═════ 选定段落 ═════

Saturday, June 28, 2008

Biological clock

Lately have been wake up very early.......even before the alarm rang. It's not that I slept early or what......but somehow my biological clock seems to tick faster. I did try to sleep back but fail, so I just wake up and prepare to go work. It has already been going on for few days already....is it due to the stress from work? Or is it that something on my mind that I just couldn't let it go?

Today already Saturaday, still having the same problem. But anyway I still have to work today, so doesn't make any difference. I'm just afraid tomorrow that I'll be waking up 6am again. May be I should try to make myself more tired......Ok off to work already.

═════ 已知信息 ═════

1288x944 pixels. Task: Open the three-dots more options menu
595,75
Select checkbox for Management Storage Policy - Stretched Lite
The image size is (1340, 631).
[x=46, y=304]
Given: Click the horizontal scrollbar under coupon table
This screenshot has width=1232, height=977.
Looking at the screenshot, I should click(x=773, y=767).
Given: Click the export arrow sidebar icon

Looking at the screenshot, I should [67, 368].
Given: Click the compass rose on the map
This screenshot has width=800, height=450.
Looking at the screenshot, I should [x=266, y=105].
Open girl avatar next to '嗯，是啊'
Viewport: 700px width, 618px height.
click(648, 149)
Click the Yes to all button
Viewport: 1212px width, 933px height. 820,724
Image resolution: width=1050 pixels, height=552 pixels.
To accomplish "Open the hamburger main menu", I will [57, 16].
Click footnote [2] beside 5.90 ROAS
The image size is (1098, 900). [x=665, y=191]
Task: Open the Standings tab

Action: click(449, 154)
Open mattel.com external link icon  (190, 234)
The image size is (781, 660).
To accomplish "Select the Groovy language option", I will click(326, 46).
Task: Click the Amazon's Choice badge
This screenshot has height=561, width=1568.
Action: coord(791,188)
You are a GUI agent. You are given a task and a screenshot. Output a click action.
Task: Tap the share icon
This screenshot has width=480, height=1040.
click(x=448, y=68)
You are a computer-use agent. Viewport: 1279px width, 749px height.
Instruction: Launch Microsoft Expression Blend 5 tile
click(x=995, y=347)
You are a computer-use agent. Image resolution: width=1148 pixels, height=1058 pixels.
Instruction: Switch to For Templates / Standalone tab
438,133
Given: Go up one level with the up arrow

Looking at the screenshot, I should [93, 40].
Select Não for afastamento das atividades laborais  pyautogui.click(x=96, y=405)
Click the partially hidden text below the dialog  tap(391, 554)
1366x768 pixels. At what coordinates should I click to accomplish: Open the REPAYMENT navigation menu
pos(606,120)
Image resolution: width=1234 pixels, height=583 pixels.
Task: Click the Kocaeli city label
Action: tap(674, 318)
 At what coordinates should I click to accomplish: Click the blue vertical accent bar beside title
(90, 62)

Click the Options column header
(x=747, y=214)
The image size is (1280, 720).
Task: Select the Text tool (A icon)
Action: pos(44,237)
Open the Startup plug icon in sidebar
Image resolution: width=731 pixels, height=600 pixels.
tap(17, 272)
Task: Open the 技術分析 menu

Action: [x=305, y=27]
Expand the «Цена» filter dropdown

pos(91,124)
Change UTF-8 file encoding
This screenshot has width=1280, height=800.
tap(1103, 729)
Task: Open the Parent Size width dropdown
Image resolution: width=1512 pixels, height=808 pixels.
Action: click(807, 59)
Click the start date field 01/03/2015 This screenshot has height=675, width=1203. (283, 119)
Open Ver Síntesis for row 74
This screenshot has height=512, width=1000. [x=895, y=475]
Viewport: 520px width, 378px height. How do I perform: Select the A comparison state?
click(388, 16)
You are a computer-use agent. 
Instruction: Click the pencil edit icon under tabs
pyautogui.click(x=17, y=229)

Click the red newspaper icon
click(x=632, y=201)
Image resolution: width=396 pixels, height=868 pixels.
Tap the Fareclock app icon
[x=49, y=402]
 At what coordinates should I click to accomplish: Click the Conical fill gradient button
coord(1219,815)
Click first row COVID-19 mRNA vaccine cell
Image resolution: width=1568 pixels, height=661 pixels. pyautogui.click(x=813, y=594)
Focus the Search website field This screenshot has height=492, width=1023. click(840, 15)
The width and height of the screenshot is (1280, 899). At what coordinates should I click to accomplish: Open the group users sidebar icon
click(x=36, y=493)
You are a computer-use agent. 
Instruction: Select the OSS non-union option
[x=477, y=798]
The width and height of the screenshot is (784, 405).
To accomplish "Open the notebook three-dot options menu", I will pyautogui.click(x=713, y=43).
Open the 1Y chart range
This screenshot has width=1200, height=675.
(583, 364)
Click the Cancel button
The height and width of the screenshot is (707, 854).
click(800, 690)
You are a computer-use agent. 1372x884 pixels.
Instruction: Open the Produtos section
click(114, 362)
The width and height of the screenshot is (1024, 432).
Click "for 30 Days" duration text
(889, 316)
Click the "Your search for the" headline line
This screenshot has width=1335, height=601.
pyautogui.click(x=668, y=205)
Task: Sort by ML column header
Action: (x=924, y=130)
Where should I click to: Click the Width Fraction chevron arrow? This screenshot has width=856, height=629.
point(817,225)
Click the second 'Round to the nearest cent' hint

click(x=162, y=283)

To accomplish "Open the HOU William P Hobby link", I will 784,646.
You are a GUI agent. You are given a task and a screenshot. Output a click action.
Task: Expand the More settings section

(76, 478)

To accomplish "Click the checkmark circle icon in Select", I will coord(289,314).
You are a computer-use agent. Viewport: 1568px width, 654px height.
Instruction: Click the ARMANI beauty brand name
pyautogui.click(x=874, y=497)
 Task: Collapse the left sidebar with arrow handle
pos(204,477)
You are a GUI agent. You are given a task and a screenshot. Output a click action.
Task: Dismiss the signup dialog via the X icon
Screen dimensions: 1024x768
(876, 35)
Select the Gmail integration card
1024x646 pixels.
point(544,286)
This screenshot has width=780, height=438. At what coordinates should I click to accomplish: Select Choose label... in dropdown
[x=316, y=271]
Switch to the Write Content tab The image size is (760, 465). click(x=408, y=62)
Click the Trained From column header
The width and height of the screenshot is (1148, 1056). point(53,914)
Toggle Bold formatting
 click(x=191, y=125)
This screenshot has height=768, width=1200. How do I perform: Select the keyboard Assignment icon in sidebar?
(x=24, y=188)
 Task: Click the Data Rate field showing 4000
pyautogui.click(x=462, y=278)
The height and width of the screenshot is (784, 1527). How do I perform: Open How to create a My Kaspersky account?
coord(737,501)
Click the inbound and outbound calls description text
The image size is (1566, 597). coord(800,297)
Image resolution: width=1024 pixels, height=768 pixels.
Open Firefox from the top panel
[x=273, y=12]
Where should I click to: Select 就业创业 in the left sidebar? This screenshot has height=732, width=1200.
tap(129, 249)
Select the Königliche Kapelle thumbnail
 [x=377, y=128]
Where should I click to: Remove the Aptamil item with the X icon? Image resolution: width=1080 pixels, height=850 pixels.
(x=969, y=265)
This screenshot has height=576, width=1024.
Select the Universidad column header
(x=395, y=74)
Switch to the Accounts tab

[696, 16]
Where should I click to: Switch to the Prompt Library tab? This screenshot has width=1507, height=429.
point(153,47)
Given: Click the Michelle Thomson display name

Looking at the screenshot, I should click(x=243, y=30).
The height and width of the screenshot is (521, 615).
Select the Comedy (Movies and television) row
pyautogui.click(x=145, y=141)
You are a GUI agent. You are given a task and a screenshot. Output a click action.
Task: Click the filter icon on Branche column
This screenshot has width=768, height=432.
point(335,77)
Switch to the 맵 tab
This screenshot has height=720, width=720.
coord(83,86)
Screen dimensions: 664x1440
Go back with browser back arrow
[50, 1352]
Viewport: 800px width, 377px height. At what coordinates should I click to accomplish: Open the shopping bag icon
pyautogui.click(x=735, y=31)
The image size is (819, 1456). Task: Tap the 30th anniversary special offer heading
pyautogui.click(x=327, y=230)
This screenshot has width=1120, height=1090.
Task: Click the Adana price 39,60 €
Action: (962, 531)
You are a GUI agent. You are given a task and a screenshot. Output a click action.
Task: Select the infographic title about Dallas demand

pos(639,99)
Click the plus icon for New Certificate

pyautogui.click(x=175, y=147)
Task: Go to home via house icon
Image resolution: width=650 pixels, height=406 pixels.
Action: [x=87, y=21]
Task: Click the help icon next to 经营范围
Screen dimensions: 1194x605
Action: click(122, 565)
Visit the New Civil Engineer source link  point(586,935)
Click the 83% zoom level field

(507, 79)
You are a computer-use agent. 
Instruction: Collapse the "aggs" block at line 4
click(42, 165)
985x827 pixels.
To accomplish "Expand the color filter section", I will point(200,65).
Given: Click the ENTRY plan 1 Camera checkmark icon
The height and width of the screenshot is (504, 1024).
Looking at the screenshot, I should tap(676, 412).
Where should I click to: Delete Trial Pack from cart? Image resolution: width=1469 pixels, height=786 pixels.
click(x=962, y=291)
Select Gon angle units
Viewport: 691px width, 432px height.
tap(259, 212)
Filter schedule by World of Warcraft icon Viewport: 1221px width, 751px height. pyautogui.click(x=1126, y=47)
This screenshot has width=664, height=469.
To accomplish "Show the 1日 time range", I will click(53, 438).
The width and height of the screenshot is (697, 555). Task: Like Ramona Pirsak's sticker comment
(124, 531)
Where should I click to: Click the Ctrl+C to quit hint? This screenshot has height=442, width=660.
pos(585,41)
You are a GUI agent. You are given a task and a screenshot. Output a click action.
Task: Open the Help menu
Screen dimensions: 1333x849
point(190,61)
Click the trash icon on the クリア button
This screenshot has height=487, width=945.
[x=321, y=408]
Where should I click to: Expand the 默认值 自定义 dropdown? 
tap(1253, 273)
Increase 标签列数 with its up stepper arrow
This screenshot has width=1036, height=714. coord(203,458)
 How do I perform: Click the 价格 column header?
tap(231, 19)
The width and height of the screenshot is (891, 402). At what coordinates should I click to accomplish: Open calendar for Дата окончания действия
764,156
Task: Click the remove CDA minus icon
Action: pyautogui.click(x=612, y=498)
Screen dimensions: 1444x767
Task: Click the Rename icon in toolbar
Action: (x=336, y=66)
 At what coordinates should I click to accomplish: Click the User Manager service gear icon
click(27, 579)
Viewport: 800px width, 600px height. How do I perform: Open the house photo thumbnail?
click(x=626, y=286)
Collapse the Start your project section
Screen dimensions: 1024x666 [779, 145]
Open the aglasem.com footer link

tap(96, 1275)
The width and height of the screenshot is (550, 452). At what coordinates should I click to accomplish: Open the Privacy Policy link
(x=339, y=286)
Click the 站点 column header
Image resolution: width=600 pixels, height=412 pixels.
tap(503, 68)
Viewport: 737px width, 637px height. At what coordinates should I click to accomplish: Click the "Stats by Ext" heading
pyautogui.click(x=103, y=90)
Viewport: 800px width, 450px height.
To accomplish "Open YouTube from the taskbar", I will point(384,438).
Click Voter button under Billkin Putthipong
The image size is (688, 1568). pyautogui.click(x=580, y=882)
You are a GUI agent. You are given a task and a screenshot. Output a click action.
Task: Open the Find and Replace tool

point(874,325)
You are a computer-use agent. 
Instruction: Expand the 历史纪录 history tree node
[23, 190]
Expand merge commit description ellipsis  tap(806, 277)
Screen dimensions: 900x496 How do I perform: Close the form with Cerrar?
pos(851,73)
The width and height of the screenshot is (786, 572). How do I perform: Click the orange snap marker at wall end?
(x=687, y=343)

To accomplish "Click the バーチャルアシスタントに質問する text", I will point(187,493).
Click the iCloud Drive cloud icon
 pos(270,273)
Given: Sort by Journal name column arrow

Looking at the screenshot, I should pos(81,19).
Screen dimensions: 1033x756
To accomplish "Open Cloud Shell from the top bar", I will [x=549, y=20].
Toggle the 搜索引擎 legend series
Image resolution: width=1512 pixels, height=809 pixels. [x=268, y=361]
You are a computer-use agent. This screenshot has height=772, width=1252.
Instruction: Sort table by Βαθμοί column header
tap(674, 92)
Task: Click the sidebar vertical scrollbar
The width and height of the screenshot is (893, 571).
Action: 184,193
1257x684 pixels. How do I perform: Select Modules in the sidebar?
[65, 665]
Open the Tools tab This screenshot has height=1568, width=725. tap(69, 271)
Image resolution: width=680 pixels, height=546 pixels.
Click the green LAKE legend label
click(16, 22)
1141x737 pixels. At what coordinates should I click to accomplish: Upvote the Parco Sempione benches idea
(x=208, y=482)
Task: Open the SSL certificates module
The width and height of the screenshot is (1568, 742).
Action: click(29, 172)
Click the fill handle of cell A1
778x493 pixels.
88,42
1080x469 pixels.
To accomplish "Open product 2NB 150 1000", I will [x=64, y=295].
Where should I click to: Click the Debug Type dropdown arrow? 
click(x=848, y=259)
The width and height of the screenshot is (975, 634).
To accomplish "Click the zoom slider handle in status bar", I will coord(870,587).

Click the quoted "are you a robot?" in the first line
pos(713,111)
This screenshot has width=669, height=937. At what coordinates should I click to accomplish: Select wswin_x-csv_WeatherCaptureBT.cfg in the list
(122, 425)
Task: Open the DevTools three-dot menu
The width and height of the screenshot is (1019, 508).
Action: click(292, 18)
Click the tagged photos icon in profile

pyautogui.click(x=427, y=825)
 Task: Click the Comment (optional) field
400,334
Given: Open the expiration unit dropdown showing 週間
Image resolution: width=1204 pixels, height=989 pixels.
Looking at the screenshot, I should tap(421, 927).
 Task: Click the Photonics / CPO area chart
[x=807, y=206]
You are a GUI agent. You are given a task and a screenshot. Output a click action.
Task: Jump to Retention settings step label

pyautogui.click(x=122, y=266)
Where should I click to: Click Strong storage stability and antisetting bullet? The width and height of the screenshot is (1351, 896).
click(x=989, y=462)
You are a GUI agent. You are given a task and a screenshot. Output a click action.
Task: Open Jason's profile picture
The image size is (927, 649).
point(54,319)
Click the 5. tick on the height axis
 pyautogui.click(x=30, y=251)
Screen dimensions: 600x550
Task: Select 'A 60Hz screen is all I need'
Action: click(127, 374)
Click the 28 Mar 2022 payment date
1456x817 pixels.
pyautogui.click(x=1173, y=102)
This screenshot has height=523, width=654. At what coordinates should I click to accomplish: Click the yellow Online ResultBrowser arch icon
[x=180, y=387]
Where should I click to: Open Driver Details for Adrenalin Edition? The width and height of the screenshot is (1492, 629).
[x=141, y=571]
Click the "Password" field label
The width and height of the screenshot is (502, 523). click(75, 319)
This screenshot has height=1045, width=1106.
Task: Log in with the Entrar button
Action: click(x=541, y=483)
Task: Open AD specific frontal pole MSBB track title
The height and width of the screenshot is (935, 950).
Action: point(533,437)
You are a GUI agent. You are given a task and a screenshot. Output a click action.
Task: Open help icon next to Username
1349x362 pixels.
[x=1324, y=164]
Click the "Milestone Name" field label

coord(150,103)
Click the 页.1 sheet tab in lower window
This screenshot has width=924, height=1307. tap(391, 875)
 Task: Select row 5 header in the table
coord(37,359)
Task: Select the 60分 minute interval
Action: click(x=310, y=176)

═════

» **任务 1**: 请把这篇关于生物钟的短文中的一段原样抄写出来，从包含"Lately have been"的那几个词开始，到"couldn't let it go?"结束。
» **任务 2**: 在这篇关于生物钟的短文里，写作者担心明天又会在几点醒来？
» **任务 3**: 接着这篇关于生物钟的短文的最后一句往下续写。

» **最终答案 1**:
Lately have been wake up very early.......even before the alarm rang. It's not that I slept early or what......but somehow my biological clock seems to tick faster. I did try to sleep back but fail, so I just wake up and prepare to go work. It has already been going on for few days already....is it due to the stress from work? Or is it that something on my mind that I just couldn't let it go?

» **最终答案 2**: 早上6点。

» **最终答案 3**:
Saturday, June 21, 2008

人缘改善了?

最近觉得在公司,人缘好像慢慢改善了,至少与其他人有更多相处,有说有笑.....其实我也发觉到好像有人一直注意着我,不管走到哪里,总有人会以奇怪的眼神看着我......那种眼神,我也分不出是ham sap,还是看美女.....总之是让我觉得不舒服啦。
Eng 前天与上次去台湾的朋友去喝茶,他们刚好带了个新朋友,介绍给Eng 认识。Eng 和我说那男的蛮和我等对,想介绍给我。她也开始为我担心了.....我只是对她微笑,其实目前为止我不知道自己在什么状况,更不知道自己要什么。一直以来,从未想过有人会与我分享我生活中的每一滴.......而且爱情这种事我也无法控制,随缘吧.......

Friday, June 20, 2008

废人不需理会

前天,其实已很不舒服了,早上开始就头晕,肚子也很痛。又不敢MC因公司太多工作了,人手不够。怎么知道又有fire drill,还要爬下15 floor,下到去后再走去集合的地方,我已在飘了,又冒冷汗和脸色苍白。过后还要走去Pavillion。Farewell 后下起大雨,没人带雨伞,结果又去淋雨。回到公司已发高烧了。But 我还是忍到做完OT 才回家......真是工作狂。
昨天,肚子还是很涨,没办法只好请假去看医生。医生说是胃风。公司也没人call 我,问我状况如何。今天,午餐时,Joe Ann 竟然说我假假,当时的我很生气,竟然这样形容我.......算了拉,她迟早会有报应的。我对得住天地良心......不需为这些废材的一句话波坏我一整天的好心情。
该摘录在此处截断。